'Foi aquilo mesmo que já sabíamos', diz Ana de Hollanda

Última reunião com a presidente durou cerca de 20 minutos; gestão na pasta foi marcada por polêmicas

DÉBORA BERGAMASCO, JOÃO DOMINGOS / BRASÍLIA, O Estado de S.Paulo

12 de setembro de 2012 | 03h04

Instável no cargo desde a nomeação, em janeiro do ano passado, Ana de Hollanda, irmã do cantor e compositor Chico Buarque, deixou seu gabinete às 14h45 de ontem para um encontro dali a 15 minutos com a presidente Dilma Rousseff já sabendo que seria demitida. Ela suspeitava da demissão desde a noite anterior, sem que tivesse sido comunicada de nada por Dilma ou por seus assessores. Sabia até quem seria sua substituta, a senadora Marta Suplicy, do PT.

Com o celular desligado, Ana foi sozinha ao Palácio do Planalto, em silêncio, concentrada na leitura. Esperou a presidente Dilma por 10 minutos, ouviu-a por mais 20, despediu-se e tomou, pela última vez em missão, o Mégane Renault preto, de placa verde e amarela, carro oficial que a partir de amanhã servirá à sua substituta. A placa será a mesma e não haverá nem necessidade de troca de gênero: "ministra da Cultura".

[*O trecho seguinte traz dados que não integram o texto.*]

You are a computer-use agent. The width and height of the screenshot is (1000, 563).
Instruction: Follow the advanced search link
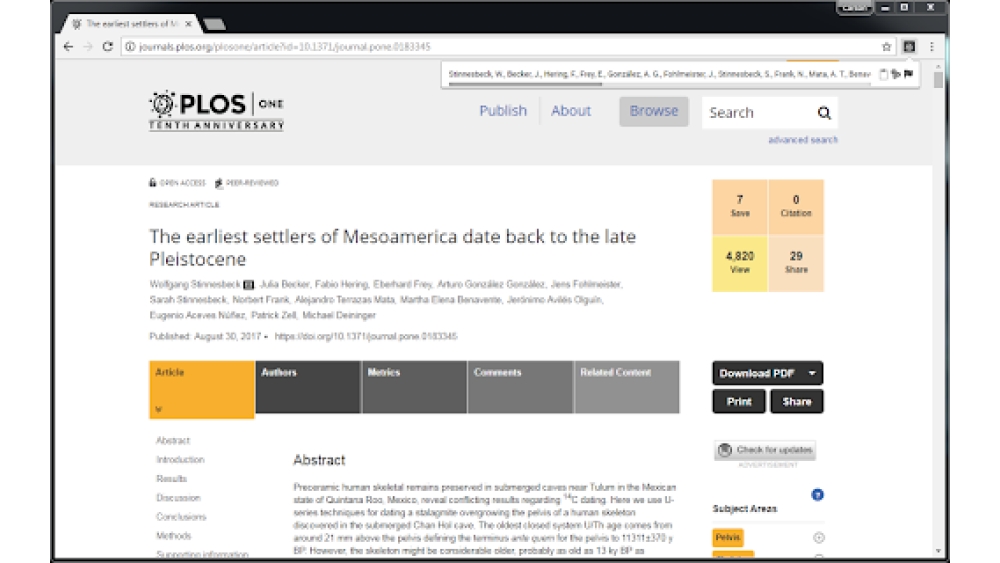802,140
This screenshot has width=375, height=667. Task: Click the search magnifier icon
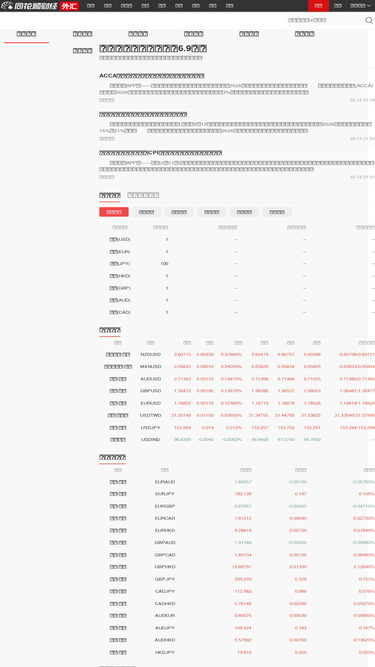[x=369, y=20]
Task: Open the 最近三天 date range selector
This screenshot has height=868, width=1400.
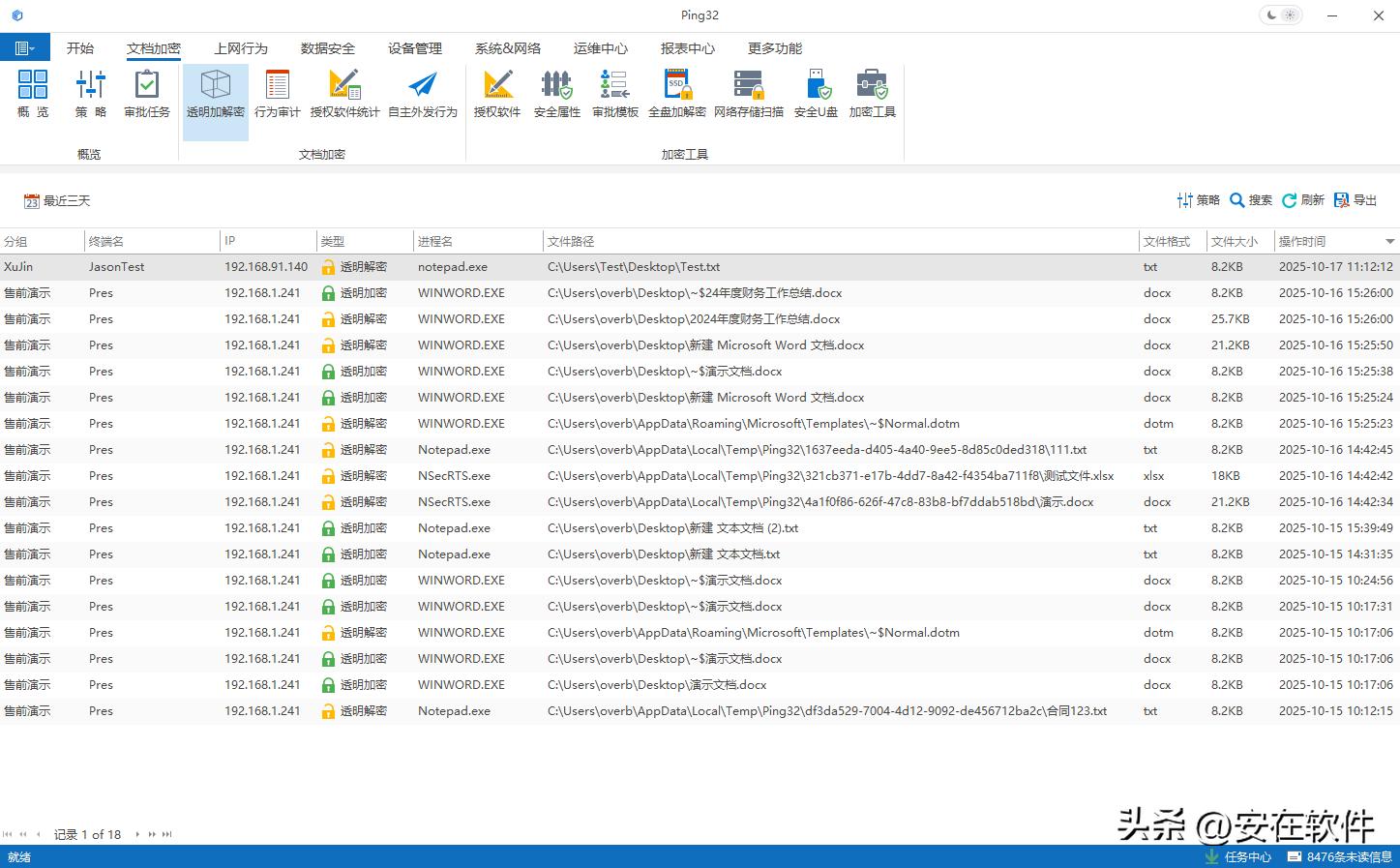Action: click(x=57, y=201)
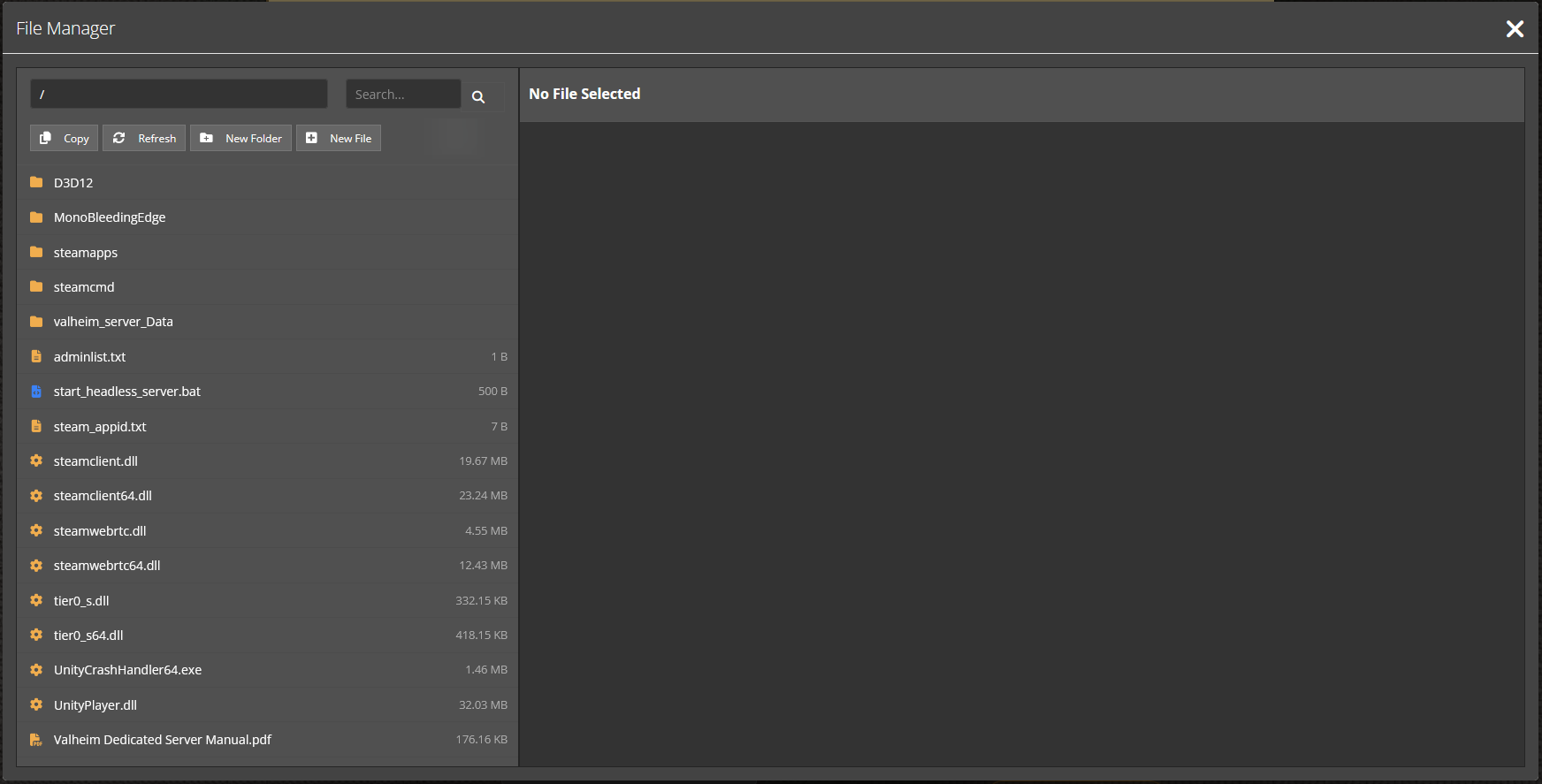Create a New File

pyautogui.click(x=339, y=138)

Na volta, no percurso de pouco mais de cinco minutos entre o Palácio do Planalto e seu ministério, e agora com o telefone ligado, Ana atendeu a algumas chamadas telefônicas. Muito abatida, tentava tranquilizar quem estava do outro lado da linha: "Está tudo bem, foi aquilo mesmo que já sabíamos desde ontem. Agora vou descansar", disse Ana, por meio de seu iPhone.

Depois, subiu direto para o gabinete, onde se reuniu por mais de duas horas com sua equipe. Às 18h30, um funcionário desceu até a garagem com uma mala marrom de rodinhas de tamanho médio e a colocou no carro oficial.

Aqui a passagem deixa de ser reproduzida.